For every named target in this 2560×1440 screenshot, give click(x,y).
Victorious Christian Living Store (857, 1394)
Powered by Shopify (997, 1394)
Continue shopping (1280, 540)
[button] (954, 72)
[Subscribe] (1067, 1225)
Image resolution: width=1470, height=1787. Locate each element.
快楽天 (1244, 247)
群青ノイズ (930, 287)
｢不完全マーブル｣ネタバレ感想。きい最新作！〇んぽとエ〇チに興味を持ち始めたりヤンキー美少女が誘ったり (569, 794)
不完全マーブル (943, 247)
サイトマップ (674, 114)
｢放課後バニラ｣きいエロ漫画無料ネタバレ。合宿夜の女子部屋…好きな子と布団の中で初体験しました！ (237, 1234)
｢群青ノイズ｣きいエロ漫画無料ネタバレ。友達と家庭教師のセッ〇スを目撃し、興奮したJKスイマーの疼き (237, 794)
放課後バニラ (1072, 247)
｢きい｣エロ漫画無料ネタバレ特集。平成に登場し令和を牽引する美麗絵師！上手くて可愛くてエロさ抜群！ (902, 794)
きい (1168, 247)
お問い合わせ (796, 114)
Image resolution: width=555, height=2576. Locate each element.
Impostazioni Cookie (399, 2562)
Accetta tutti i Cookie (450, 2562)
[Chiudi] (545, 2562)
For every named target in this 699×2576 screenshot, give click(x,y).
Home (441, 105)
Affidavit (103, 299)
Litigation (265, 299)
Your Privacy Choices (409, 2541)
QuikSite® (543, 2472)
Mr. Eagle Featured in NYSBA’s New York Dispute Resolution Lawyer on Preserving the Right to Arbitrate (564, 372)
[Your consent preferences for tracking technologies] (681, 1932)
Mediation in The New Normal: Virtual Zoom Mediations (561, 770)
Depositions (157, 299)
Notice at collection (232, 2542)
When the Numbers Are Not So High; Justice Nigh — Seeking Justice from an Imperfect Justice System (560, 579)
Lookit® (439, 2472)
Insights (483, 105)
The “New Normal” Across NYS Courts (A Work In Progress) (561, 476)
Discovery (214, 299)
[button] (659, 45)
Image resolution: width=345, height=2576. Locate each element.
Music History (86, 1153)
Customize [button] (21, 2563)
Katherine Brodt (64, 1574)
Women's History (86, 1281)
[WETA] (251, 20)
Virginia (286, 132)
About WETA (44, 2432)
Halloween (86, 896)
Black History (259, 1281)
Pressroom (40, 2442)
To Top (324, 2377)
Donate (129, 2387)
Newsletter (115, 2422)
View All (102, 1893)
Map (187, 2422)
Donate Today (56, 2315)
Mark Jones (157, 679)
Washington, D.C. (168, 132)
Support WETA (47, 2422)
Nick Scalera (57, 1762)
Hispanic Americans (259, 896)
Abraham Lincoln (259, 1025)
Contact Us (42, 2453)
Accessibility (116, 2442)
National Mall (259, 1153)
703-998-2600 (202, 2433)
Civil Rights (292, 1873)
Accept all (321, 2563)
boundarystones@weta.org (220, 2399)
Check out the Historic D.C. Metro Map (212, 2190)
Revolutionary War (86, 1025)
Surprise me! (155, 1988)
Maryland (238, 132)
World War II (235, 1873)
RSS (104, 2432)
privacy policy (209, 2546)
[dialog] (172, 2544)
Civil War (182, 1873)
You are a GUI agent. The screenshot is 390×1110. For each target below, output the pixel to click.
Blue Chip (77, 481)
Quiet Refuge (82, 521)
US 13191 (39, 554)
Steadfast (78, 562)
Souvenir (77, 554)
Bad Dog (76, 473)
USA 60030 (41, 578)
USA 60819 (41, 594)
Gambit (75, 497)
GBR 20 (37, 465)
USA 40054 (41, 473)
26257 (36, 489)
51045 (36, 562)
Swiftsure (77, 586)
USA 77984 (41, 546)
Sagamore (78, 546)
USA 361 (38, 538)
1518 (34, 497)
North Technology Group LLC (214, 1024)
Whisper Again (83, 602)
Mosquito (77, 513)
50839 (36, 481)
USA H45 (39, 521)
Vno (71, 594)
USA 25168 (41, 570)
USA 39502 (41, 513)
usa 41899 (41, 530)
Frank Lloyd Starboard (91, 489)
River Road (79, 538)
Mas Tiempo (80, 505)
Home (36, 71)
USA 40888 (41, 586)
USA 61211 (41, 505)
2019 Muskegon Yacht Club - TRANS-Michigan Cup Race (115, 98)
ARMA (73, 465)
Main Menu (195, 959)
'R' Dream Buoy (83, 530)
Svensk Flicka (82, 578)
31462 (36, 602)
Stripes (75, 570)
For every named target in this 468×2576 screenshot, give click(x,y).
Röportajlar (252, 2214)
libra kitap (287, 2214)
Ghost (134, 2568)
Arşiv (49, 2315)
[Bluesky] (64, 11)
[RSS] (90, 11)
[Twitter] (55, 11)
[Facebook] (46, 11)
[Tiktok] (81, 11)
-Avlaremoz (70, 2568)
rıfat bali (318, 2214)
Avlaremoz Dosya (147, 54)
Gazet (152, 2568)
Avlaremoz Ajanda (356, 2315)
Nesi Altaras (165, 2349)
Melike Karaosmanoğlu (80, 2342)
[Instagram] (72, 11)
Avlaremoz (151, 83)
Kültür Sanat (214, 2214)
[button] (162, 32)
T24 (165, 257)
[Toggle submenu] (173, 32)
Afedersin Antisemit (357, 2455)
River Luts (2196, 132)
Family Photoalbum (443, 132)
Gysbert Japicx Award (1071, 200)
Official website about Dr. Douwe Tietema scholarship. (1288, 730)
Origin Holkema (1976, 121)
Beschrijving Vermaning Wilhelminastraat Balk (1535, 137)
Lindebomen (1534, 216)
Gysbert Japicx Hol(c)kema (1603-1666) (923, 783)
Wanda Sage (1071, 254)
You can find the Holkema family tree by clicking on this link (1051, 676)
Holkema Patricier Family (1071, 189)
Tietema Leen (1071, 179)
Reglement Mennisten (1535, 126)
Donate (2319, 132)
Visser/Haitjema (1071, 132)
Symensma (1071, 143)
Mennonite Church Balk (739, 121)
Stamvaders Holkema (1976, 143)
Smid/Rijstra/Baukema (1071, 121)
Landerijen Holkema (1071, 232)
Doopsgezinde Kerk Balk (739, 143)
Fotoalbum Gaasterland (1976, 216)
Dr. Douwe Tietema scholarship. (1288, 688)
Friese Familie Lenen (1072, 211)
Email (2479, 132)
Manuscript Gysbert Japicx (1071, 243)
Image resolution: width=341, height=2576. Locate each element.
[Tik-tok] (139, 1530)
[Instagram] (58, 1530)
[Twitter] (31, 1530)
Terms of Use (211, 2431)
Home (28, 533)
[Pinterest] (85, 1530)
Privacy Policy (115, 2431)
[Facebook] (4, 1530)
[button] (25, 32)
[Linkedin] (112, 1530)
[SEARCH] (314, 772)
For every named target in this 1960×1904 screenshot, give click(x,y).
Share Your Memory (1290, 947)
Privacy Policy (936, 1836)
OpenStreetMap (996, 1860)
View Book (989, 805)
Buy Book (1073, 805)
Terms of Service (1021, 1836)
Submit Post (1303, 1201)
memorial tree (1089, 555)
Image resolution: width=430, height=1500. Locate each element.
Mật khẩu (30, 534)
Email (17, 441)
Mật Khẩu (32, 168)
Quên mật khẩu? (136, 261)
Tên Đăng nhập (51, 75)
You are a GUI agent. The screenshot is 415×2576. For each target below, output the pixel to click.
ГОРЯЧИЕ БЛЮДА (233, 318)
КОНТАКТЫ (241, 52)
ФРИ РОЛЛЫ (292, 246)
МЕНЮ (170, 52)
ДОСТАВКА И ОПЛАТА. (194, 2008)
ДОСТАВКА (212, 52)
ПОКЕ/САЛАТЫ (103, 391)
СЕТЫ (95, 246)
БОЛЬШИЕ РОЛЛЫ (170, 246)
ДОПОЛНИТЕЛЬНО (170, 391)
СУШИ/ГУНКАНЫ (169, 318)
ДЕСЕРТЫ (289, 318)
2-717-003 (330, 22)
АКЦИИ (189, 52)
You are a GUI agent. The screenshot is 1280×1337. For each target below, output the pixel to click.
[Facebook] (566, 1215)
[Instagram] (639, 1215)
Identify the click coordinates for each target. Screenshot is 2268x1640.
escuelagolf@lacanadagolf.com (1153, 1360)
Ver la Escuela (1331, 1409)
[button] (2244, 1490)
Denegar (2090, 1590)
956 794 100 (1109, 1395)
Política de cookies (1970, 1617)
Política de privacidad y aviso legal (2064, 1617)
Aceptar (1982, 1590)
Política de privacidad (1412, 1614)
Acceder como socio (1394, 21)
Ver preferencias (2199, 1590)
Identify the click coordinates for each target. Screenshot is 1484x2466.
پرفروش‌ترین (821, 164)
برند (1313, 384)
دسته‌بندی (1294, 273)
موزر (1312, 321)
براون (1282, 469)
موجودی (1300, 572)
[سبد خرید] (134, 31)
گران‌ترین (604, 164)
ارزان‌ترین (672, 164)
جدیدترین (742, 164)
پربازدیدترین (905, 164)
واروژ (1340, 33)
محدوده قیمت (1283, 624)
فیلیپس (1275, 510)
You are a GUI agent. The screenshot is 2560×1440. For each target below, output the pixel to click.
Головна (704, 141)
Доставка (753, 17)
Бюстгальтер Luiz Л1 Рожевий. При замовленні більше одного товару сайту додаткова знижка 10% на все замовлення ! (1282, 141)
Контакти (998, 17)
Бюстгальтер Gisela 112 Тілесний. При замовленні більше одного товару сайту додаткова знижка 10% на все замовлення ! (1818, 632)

★ ★ ★ ★ ★ ★ ★

Problem to solve.
Beginning with the line containing "View Book (989, 805)" and ending with the line containing "[سبد خرید] (134, 31)", extract those lines exactly from the listing above, and only those.

Completed task.
View Book (989, 805)
Buy Book (1073, 805)
Terms of Service (1021, 1836)
Submit Post (1303, 1201)
memorial tree (1089, 555)
Image resolution: width=430, height=1500. Locate each element.
Mật khẩu (30, 534)
Email (17, 441)
Mật Khẩu (32, 168)
Quên mật khẩu? (136, 261)
Tên Đăng nhập (51, 75)
You are a GUI agent. The screenshot is 415×2576. For each target below, output the pixel to click.
ГОРЯЧИЕ БЛЮДА (233, 318)
КОНТАКТЫ (241, 52)
ФРИ РОЛЛЫ (292, 246)
МЕНЮ (170, 52)
ДОСТАВКА И ОПЛАТА. (194, 2008)
ДОСТАВКА (212, 52)
ПОКЕ/САЛАТЫ (103, 391)
СЕТЫ (95, 246)
БОЛЬШИЕ РОЛЛЫ (170, 246)
ДОПОЛНИТЕЛЬНО (170, 391)
СУШИ/ГУНКАНЫ (169, 318)
ДЕСЕРТЫ (289, 318)
2-717-003 (330, 22)
АКЦИИ (189, 52)
You are a GUI agent. The screenshot is 1280×1337. For each target below, output the pixel to click.
[Facebook] (566, 1215)
[Instagram] (639, 1215)
Identify the click coordinates for each target. Screenshot is 2268x1640.
escuelagolf@lacanadagolf.com (1153, 1360)
Ver la Escuela (1331, 1409)
[button] (2244, 1490)
Denegar (2090, 1590)
956 794 100 (1109, 1395)
Política de cookies (1970, 1617)
Política de privacidad y aviso legal (2064, 1617)
Aceptar (1982, 1590)
Política de privacidad (1412, 1614)
Acceder como socio (1394, 21)
Ver preferencias (2199, 1590)
Identify the click coordinates for each target. Screenshot is 1484x2466.
پرفروش‌ترین (821, 164)
برند (1313, 384)
دسته‌بندی (1294, 273)
موزر (1312, 321)
براون (1282, 469)
موجودی (1300, 572)
[سبد خرید] (134, 31)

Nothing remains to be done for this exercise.